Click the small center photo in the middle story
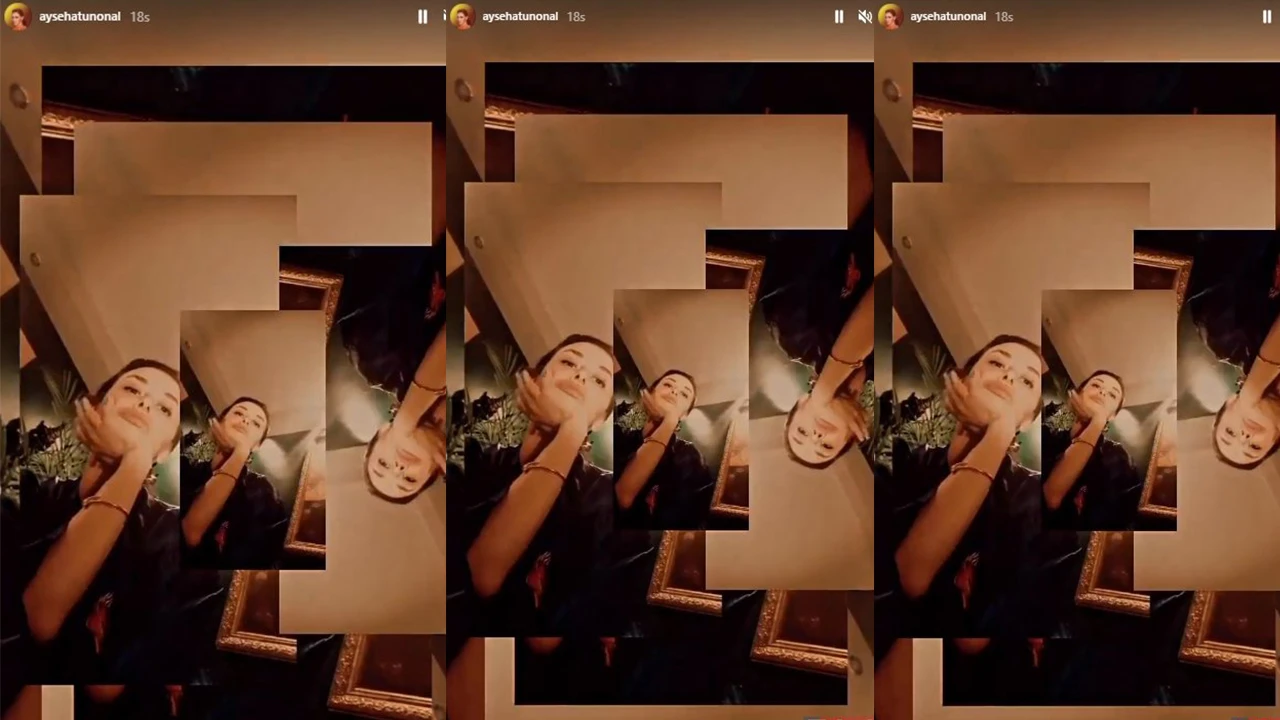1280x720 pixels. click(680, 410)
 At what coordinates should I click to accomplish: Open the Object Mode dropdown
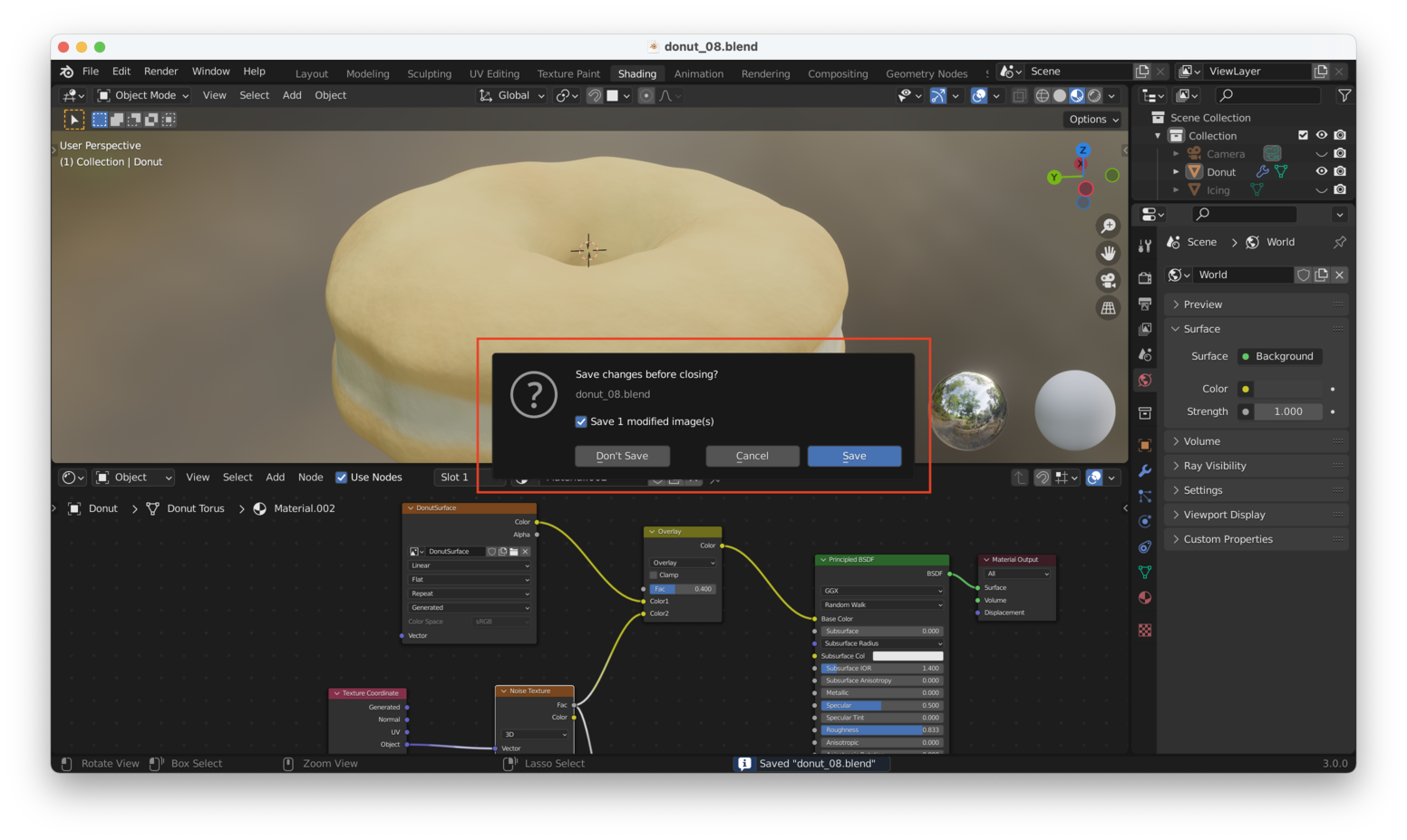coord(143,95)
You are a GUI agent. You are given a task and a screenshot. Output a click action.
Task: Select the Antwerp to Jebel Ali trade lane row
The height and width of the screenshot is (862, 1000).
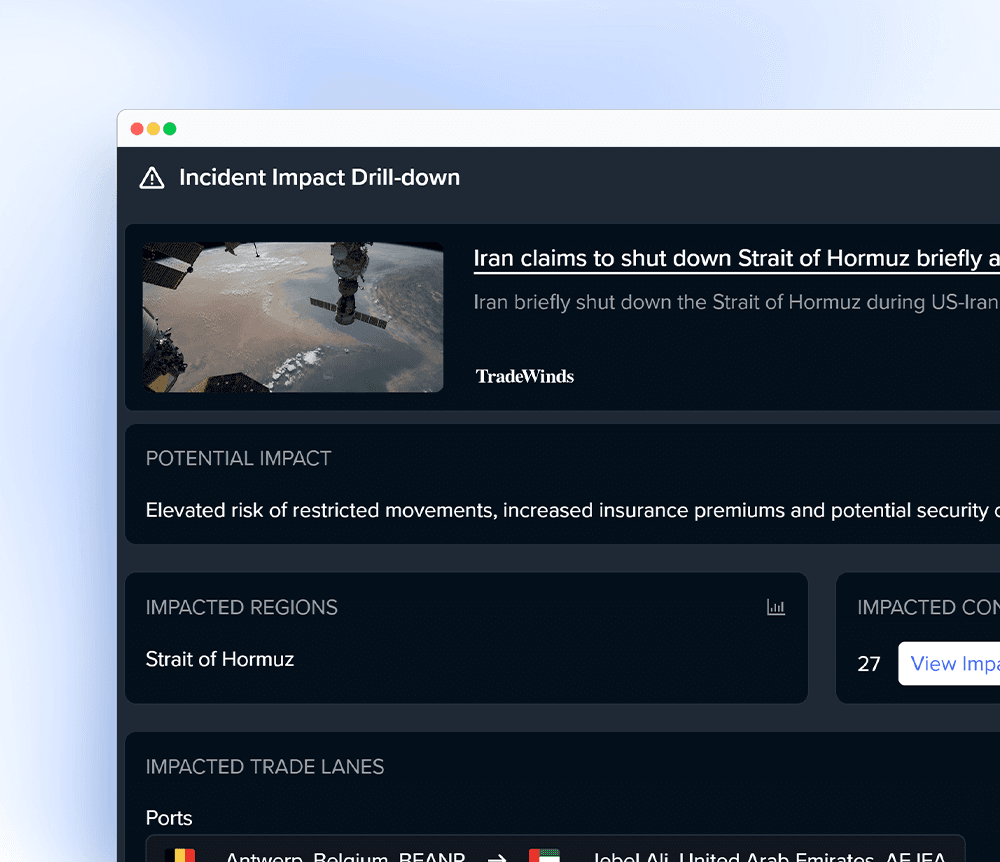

● ● ● ● ● ● ●

◆ Task description
Go through the material line by line and state how many lines hold "screenshot", with no other words.

◆ Expected answer
2